Denise Robertson filed a statement of claim against her former live-in boyfriend Maurice Thibeault in a Windsor court on Monday, saying she is entitled to half of the prize money.
Thibeault, 46, collected half of the Lotto 6/49 prize worth $3,073,361 at the OLG Prize Centre in Toronto on Jan 4. The winning ticket is from the Lotto 6/49 prize from the Sept. 20, 2017 draw.
The Ontario Lottery and Gaming Corporation left the other half of the prize money with the courts to decide its rightful owner.
Robertson’s lawyer Steve Pickard says Thibeault now has 20 days to respond to the court with a statement of defence.

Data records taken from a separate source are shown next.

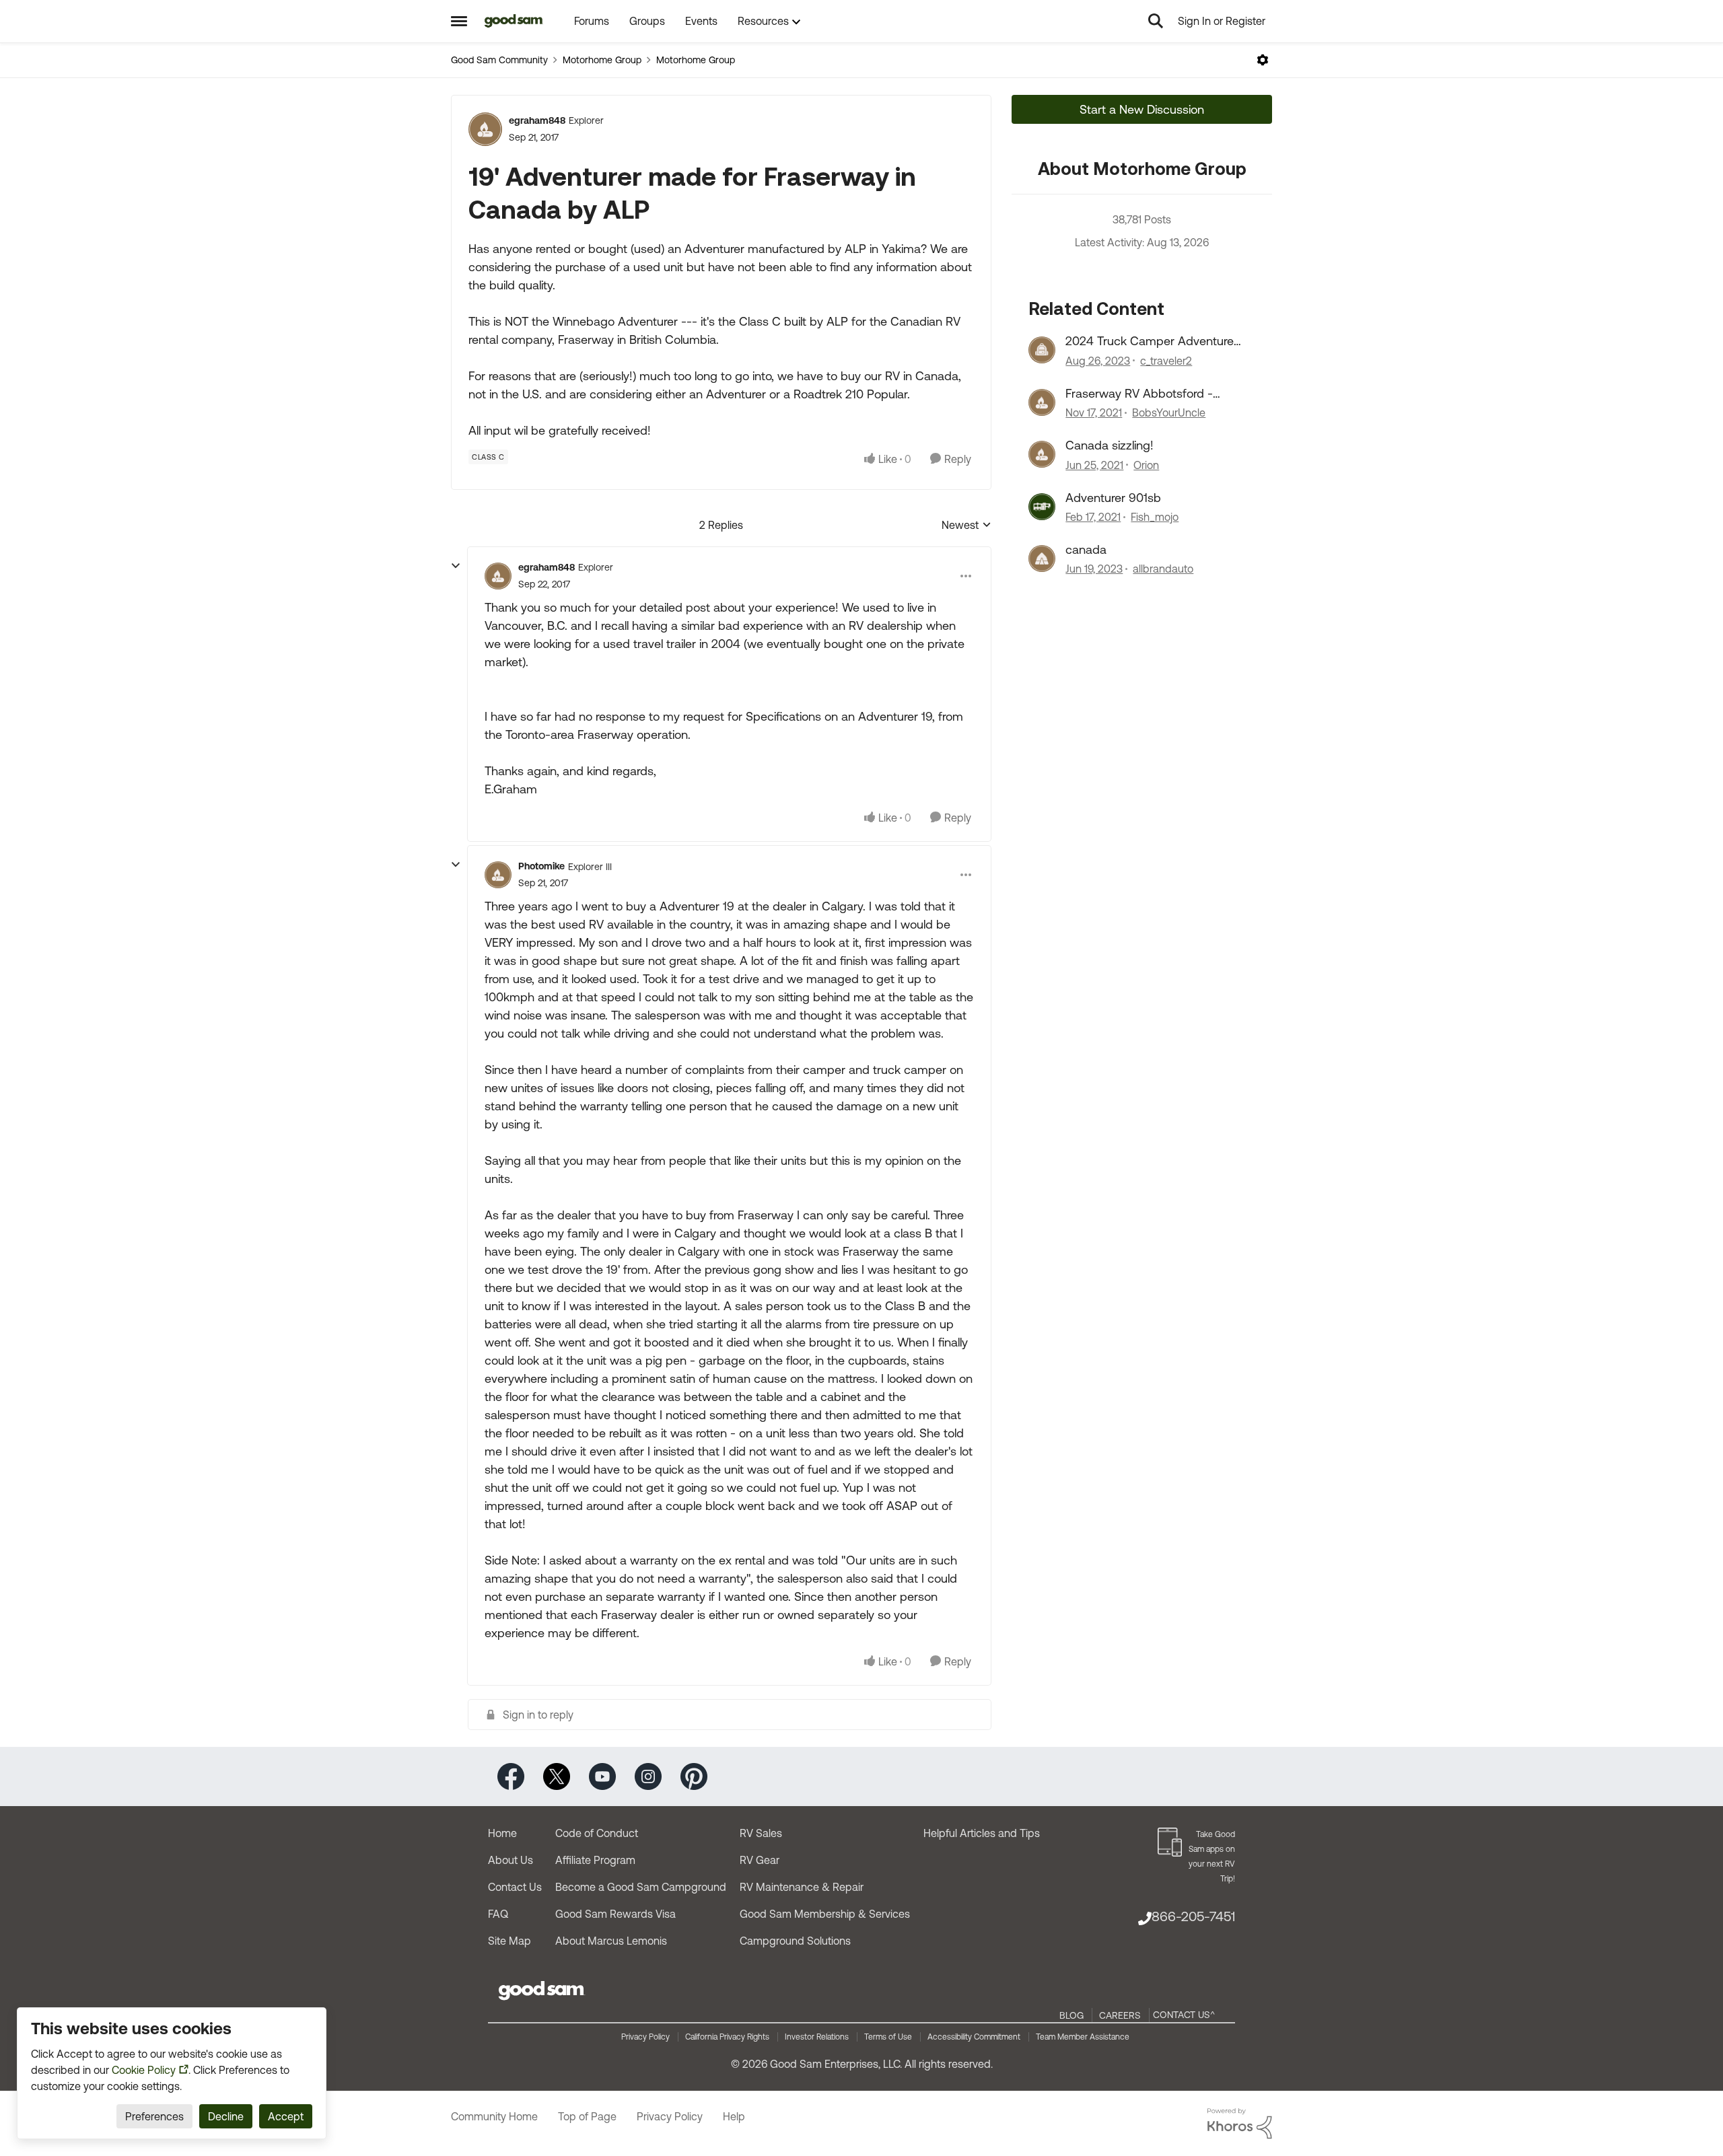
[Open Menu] (1262, 59)
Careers (1120, 2015)
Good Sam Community (499, 60)
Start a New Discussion (1142, 109)
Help (734, 2116)
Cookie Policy (144, 2070)
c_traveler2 (1166, 361)
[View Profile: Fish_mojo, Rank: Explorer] (1041, 506)
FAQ (498, 1914)
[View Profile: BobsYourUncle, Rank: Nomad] (1041, 402)
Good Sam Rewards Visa (615, 1914)
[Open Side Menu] (459, 21)
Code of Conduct (596, 1833)
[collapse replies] (456, 566)
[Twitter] (556, 1775)
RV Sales (761, 1833)
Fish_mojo (1155, 517)
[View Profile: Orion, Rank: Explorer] (1041, 454)
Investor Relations (817, 2037)
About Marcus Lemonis (611, 1941)
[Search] (1156, 21)
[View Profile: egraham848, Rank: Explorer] (485, 129)
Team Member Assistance (1082, 2037)
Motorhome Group (602, 60)
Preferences (154, 2116)
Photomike (541, 866)
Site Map (509, 1941)
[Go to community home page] (514, 21)
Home (502, 1833)
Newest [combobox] (966, 526)
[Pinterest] (694, 1775)
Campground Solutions (795, 1941)
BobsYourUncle (1168, 412)
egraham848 (537, 120)
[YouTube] (602, 1775)
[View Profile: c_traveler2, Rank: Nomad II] (1041, 349)
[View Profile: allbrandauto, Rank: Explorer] (1041, 558)
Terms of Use (888, 2037)
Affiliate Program (595, 1860)
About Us (510, 1860)
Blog (1071, 2015)
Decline (226, 2116)
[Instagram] (648, 1775)
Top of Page (587, 2116)
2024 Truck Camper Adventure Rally (1149, 341)
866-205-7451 (1193, 1916)
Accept (286, 2116)
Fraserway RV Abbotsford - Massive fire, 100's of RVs (1139, 393)
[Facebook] (511, 1775)
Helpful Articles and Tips (981, 1833)
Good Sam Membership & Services (825, 1914)
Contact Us (515, 1887)
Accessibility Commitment (973, 2037)
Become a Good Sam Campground (640, 1887)
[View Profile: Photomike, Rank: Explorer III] (498, 874)
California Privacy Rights (727, 2037)
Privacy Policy (645, 2037)
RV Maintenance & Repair (802, 1887)
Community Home (494, 2116)
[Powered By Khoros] (1239, 2123)
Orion (1146, 465)
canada (1085, 549)
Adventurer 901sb (1113, 498)
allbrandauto (1163, 569)
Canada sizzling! (1109, 445)
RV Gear (759, 1860)
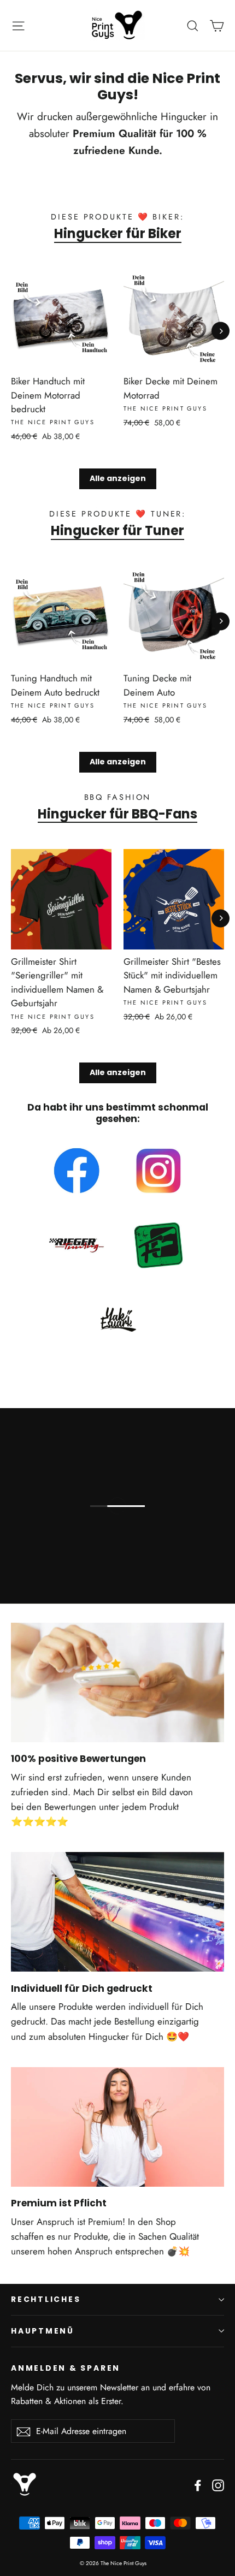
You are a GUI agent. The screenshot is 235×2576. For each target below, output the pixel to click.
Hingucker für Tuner (117, 531)
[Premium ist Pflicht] (117, 2127)
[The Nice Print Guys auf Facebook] (198, 2484)
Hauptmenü (42, 2330)
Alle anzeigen (118, 478)
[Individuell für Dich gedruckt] (117, 1912)
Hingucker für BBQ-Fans (117, 814)
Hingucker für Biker (117, 234)
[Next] (221, 331)
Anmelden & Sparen (65, 2368)
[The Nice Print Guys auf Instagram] (218, 2484)
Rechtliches (46, 2299)
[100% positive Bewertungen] (117, 1682)
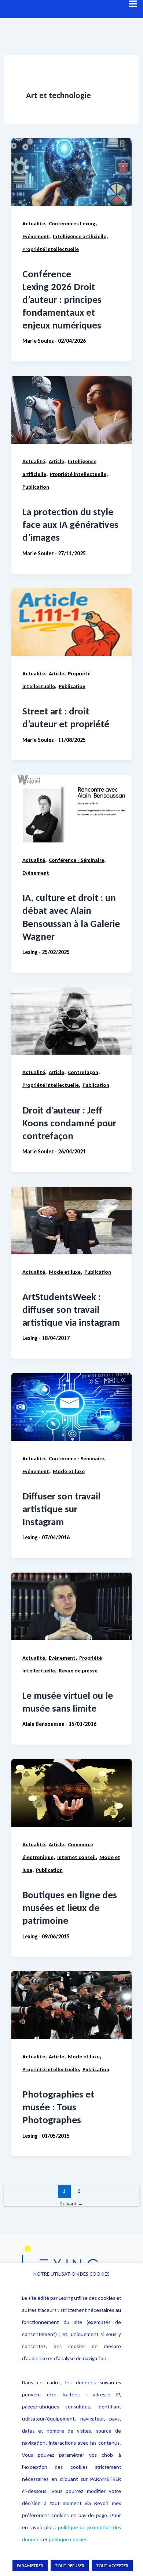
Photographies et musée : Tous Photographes (58, 2107)
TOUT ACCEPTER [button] (112, 2565)
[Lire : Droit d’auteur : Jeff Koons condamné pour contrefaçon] (71, 1021)
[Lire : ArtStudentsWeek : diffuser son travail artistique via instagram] (71, 1220)
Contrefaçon (83, 1072)
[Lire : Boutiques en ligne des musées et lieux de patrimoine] (71, 1793)
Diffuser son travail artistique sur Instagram (61, 1509)
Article (56, 461)
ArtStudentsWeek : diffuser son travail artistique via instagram (71, 1309)
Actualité (33, 223)
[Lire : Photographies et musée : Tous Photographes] (71, 2005)
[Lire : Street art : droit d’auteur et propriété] (71, 622)
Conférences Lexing (72, 223)
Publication (35, 487)
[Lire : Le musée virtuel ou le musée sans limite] (71, 1606)
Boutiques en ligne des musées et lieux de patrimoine (69, 1907)
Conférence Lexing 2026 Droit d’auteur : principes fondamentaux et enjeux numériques (62, 299)
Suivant (71, 2203)
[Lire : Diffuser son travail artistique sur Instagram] (71, 1407)
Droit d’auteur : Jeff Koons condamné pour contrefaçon (69, 1123)
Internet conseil (76, 1857)
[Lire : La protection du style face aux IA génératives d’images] (71, 410)
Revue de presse (78, 1670)
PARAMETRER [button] (30, 2565)
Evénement (35, 236)
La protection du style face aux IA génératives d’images (70, 524)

He also expects Thibeault will make his own claim on the remaining lotto prize.
Pickard tells CTV News they are also asking for a jury to hear the case.
According to her affidavit, Robertson claims the couple has been buying Lotto 6/49 tickets for almost their entire relationship, and they lived together from July 2015 until September 2017.
Robertson says she would sometimes purchase the lotto tickets or give money to Thibeault to purchase them, and they always agreed to share the winnings.
“Together they dreamed about winning the lotto” says the sworn statement of claim. "They both love muscle cars, they would each buy one and buy a large property in the country and build a large shop to work on their cars."
When hearing there was a winning ticket sold in Chatham, Robertson says she texted Thibeault and shared the messages in her statement.
- Denise: “Did you buy a 649 tix for last night?
- Maurice: “Yes”
- Denise: “OMG …check it!!!”
- Maurice: “I will need to check my ticket.”
- Denise: “12 million---2 winners …Chatham and Quebec.”
- Maurice: “That would be nice” “I don’t need all of it” “Just a piece”
- Denise: “yup …I’ll start planning the floor plan of the house.”
- Maurice: “Ok”
But Robertson says she was told by Thibeault that they didn’t have the winning ticket.
Four days later, Robertson claims they left for work in the morning, and when she returned, Thibeault had moved all of his things out, including his clothes and passport.
Robertson says she also later learned that Thibeault told his boss that they had broken up and he was quitting his job.
Thibeault’s lawyer, Richard Pollock, says in an email to CTV Windsor “the truth is that Mr . Thibeault denies any agreement, has nothing to hide and has fully cooperated with OLGC 's investigation.“
Pollock also says Thibeault “has voluntarily submitted to a polygraph examination, the results of which he is prepared to share to protect his reputation.”
Pickard says his client is also seeking $500,000 in damages, a declaration that she is the owner of half of the winnings and that Thibeault covers her court costs.
None of the claims have been proven in court.